O ARMÁRIO (O CASO MCQUEEN)

No armário estão as nossas escolhas e nossos esquecimentos. Lá, onde faremos nosso primeiro contato do que queremos ser, estar ou demonstrar para mundo, é também um espaço aberto do possível. Ou do impossível, pois muitas vezes o abrimos e percebemos que nada que lá tem, nos interessa, nesse momento não há escolha, só esquecimento.

Para os homossexuais, sair do armário é revelar-se, mostrar-se verdadeiro com os seus desejos, ter feito a escolha certa, entrar em sintonia com a realidade. Na literatura e no cinema, o armário também tem seus símbolos, sempre como um lugar que pode te levar a um outro espaço-tempo, a partir do momento que você se tranca no armário, é possível vislumbrar um outro mundo (irreal ou paralelo) – seja em “Poltergeist” ou “As Crônicas de Nárnia”. O armário é o espaço de transe entre a realidade e o irreal, o imaginado.

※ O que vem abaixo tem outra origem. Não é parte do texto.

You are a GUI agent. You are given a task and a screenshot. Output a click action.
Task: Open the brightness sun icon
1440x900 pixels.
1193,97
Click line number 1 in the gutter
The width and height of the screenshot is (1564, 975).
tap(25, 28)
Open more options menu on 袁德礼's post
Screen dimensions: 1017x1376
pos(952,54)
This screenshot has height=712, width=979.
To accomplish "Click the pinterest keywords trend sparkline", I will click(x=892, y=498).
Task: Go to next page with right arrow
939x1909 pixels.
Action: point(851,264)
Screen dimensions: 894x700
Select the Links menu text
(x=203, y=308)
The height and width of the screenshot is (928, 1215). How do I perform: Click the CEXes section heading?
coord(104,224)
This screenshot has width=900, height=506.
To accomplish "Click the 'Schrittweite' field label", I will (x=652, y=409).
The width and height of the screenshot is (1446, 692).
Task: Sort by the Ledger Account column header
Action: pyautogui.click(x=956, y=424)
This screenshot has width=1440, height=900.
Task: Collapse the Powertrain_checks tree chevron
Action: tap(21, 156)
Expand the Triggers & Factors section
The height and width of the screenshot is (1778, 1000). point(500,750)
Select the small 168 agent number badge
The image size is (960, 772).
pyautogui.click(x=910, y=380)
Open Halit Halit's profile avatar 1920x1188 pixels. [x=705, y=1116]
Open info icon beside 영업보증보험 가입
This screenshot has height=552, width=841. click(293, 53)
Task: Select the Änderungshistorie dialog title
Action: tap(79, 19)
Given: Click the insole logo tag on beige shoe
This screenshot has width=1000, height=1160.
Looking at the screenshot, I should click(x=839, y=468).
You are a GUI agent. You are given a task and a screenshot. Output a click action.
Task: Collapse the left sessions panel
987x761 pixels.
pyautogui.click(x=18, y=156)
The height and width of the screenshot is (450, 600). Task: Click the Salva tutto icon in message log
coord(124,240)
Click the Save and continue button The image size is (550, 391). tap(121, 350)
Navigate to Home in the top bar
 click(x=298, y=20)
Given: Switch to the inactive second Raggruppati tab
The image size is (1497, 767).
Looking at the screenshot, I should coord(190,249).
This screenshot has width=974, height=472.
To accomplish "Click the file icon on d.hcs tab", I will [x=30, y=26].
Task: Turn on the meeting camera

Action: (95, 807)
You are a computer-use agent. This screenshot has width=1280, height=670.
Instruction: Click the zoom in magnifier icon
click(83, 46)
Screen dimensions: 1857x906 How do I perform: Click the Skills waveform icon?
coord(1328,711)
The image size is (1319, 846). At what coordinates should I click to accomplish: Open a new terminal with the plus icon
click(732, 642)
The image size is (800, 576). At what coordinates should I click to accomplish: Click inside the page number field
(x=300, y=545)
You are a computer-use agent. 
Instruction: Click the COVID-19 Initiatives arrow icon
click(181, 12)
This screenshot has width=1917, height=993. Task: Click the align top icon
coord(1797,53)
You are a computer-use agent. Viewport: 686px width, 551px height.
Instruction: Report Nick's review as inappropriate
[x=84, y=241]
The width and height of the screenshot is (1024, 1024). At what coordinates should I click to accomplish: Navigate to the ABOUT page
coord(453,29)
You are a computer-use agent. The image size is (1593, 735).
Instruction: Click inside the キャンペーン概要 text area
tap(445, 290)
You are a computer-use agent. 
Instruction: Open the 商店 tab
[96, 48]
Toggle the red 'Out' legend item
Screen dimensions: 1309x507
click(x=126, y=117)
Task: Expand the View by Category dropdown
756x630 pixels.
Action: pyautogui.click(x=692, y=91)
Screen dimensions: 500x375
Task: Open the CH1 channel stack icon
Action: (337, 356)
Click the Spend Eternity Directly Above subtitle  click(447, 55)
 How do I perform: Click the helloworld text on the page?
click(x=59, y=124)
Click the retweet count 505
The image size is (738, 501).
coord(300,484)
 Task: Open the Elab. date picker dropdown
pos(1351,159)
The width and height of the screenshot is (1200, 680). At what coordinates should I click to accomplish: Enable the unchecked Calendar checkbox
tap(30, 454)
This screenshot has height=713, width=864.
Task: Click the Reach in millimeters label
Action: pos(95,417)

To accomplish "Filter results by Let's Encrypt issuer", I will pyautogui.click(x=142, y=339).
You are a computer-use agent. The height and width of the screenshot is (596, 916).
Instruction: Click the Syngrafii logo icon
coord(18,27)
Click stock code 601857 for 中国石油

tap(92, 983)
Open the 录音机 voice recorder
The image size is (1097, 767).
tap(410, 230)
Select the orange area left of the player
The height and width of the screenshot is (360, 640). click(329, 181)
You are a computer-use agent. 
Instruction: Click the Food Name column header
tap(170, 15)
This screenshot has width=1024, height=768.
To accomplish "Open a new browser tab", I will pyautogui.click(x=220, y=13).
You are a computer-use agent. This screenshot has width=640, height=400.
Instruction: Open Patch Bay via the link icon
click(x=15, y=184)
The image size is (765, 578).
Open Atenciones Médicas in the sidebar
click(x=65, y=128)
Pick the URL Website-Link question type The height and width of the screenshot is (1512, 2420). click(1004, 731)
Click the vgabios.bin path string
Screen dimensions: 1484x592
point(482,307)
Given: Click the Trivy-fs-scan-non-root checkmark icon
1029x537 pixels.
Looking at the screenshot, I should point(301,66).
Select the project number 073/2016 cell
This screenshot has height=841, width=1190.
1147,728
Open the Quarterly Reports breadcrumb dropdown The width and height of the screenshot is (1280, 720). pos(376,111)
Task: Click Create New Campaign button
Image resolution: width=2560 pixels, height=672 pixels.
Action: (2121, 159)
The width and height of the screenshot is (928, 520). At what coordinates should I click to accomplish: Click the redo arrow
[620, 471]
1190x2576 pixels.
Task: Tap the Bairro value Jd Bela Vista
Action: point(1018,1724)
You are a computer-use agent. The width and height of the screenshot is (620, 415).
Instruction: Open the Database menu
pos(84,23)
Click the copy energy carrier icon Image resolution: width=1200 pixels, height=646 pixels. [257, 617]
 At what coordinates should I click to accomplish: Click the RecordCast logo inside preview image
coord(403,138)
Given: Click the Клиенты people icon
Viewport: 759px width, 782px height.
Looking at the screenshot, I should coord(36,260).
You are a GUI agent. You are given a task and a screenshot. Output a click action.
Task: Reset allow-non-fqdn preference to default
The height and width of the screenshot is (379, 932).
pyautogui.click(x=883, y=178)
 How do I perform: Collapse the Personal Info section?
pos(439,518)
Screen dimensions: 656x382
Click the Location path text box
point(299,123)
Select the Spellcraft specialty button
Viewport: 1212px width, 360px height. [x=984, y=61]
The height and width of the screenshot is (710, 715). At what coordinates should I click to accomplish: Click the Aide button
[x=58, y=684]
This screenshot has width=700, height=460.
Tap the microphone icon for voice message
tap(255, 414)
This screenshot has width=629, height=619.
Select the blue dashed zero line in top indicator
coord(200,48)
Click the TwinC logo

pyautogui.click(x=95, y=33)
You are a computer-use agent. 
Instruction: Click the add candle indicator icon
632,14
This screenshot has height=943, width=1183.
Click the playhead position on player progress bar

Alexander McQueen sempre levou dramaticidade e teatralidade para as passarelas, isto é, a fantasia. Como os grandes da moda, deixava a realidade mais intensa porque movia-se – para falar dela – no terreno da ficção, do sonho. Em uma época – essa que vivemos agora – que a moda insiste em ser mais pé no chão e ter apelo (mercadológico) à realidade, ele foi até então um antídoto contra esse novo dogma. Nunca deixou de sonhar. Costanza Pascolato declarou no dia de sua morte: “[A morte dele] encerra um período, a era do prêt-à-porter espetacular”.

McQueen sabia que seu armário era o espaço do transe. Uma porta que abria para outras portas, outros mundos. Mas isso estava começando a ser vetado. “Mais realidade, mais realidade” continuam gritando os empresários das casas de moda.

O estilista inglês nunca esqueceu que o armário é o espaço das escolhas. E por isso ele escolheu o suicídio (sem elegias ou elogios) dentro de um armário. Podemos vislumbrar essa imagem como a volta ao ventre da mãe, que acabara de falecer e era uma pessoa de extrema importância na vida de McQueen. Simbolicamente também, parece ele pedir para religar-se à figura materna, mas também à moda [espetacular] que esta falecendo. É uma imagem poderosíssima (talvez a mais) como todas as que ele soube criar para seus desfiles.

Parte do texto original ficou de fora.